Sunday, July 3, 2011

Follower of Christ


We went to church today. Hope is still stuck, but life won't wait for ever. The sermon started by asking why "they" were holding hands and celebrating as "they" walked down the street because "their" law passed and Christians were nowhere to be found. I missed most of the rest of the sermon because I stayed stuck right there. This quote came to mind:
I like your Christ, I do not like your Christians. Your Christians are so unlike your Christ.

Mohandis Ghandi
As I watched everybody clapping and yelling "halleluiah"  in response to the images of Christians taking to the streets to proclaim God's rejection of same sex relationships, I felt detached. Why would this image be something to celebrate? I looked around at other church members. The ones who were loudest and most in agreement are the same ones who have no tolerance for Hope. The same ones who went after MK last summer. These are the people who are sure they are going to heaven, even if nobody else is. Their love is confined to those most like them. They show no compassion. The amount of righteousness in the room was suffocating.

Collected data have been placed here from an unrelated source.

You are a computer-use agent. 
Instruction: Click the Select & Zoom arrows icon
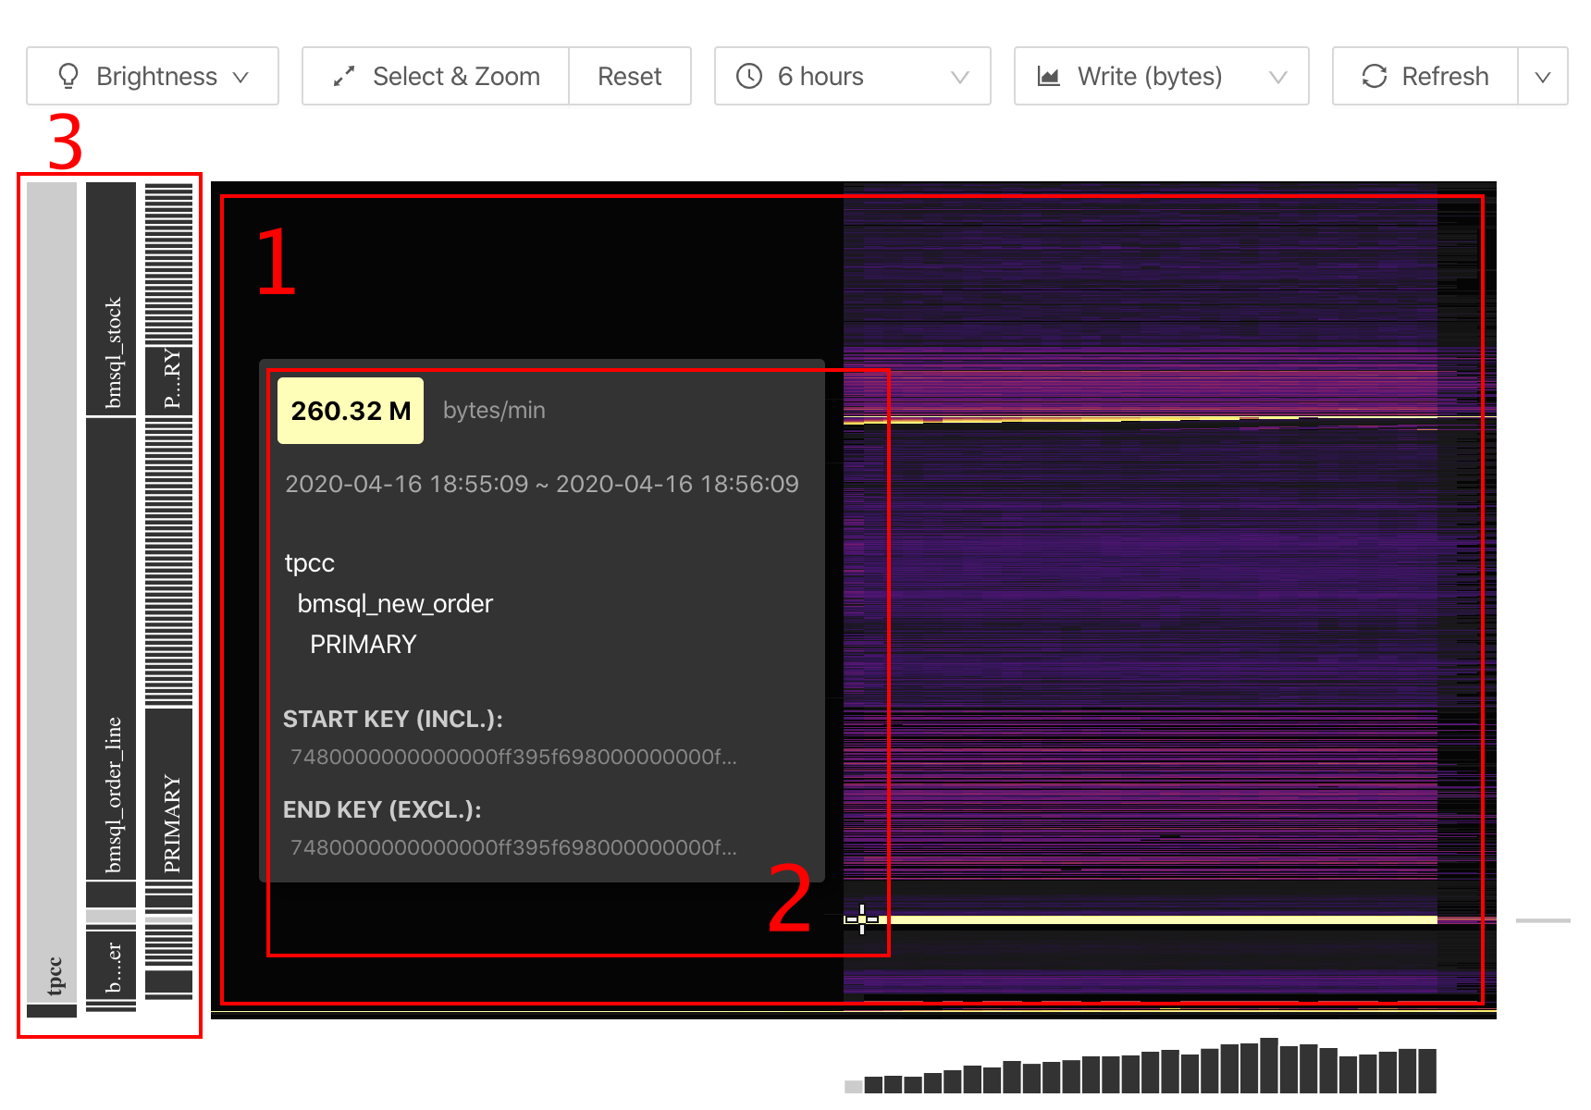coord(344,77)

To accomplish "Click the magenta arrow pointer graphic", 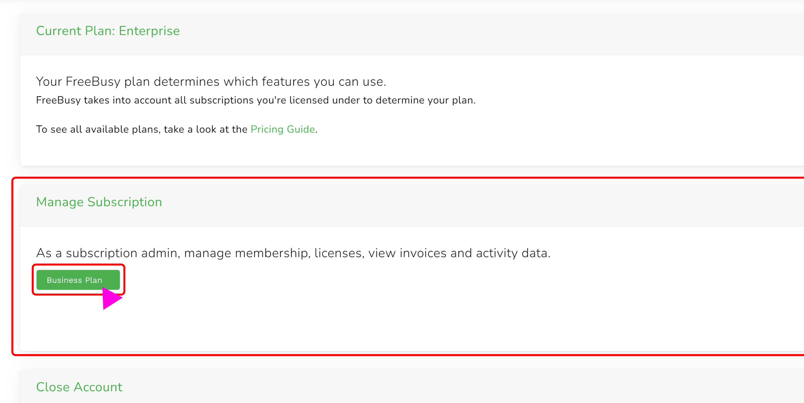I will tap(110, 299).
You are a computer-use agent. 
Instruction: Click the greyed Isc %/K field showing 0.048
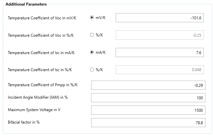tap(160, 70)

I came back to the sermon towards the end. The pastor was telling the people that they should proclaim what God is to them any time and any where the Spirit moves them. I was about to ask if that applied in the middle of a sermon, when my friend behind me grabbed my shoulder and told me the pastor wasn't talking to me.

He probably wasn't. Maybe followers of Christ need a new name. "Christian" seems to be already taken.

11 comments:

Ms. G said...

The same type that judged my oldest daughter out of church and Christianity.

Children of God maybe? Even better, from my favorite word, Emmanuel's.

Mom of 7 said...

Oh this really touches on how I feel about a lot of church attendees...that is what I will call them. How are they to be so self righteous? The more I try to live my life according to what God wants, the harder it is for me to swallow. I totally understand what you are saying! I have visited many churches never to return again b/c of this. I currently love the one I go to, even though it is nothing like the one I grew up in, and my family doesn't approve.

TheLazyJ said...

We are Christ-Followers. Similar experiences and hurts here. I hear ya. Keep praying that God would work in their lives and open their eyes like He has in OURS!

Mothering4Money said...

And this is why I love you.

Ian & Ruby said...

I like to ask myself - where would Jesus have been? Talking to the sinners, that is where! Why do we feel that we have to be perfect to worship? That those who worship with us must show no signs of sin? Christ came to save the sinners, and I am one of them! And I know that He loves me! There are so many people who have no idea of how hard it is to parent a hurt child, and who perpetuate the hurt by their actions. God bless.

Amanda said...

That's why I only go to church when nobody is in there.

LiseyDuck said...

People like you make me see that religion can be a force for good. Over the years I've made friends with a few Christians, Muslims and observent Jews who emphasise that point. I'm unlikely to share those beliefs but can at least see where they're coming from. Sadly the majority of religious people I encountered early on in life were more like the folks from your church. Is there a different one you could go to that would be more tolerant of your kids?

Fuzz said...

That is such a great quote from Ghandi. It encompasses my feelings toward many "Christians" as well. Just know - YOU are a true example of what it means to be a Christian. Giving so much of yourself, working so hard to heal those kids every day. In raising my sister (a RADling), we were often very late to Mass, causing disruptions or leaving early... because my parents chose to be selfless. They chose to accept, and love unconditionally. They chose to be true followers of Christ. Funny how imperfect real Christianity can look to those "holier-than-thou" types. :)

Medkid said...

:( I hear ya sister. To learn to be gentle with myself and to heal from long years of illness I've had to move away from the judgments of the church and towards mindfulness and loving acceptance. To learn to be less judging of others and embrace them fully in love (my best friends in med school are two amazing men who also happen to be gay) I've had to move even farther from the church and closer to the knowledge that Jesus never supported injustice. To learn to embrace ALL of my patients and some of my classmates who may be difficult to deal with I've had to rediscover a God of love FAR bigger than any church building or self righteous sermon can contain. I may be headed straight for hell according to some. But I will do so trying fiercely to love even a tiny sliver of how God loves. You are a light in the darkness for me, and I am sure many others! In choosing to raise your girls, and bravely choosing to speak about it here. Thanks for your post.

Anonymous said...

I think it is great that you have a friend there who knows you well enough to know you probably needed that hand on your shoulder just then. ... I'd have needed one too.

Miz Kizzle said...

Some people are going to be in for a big surprise when they cross over to the other side.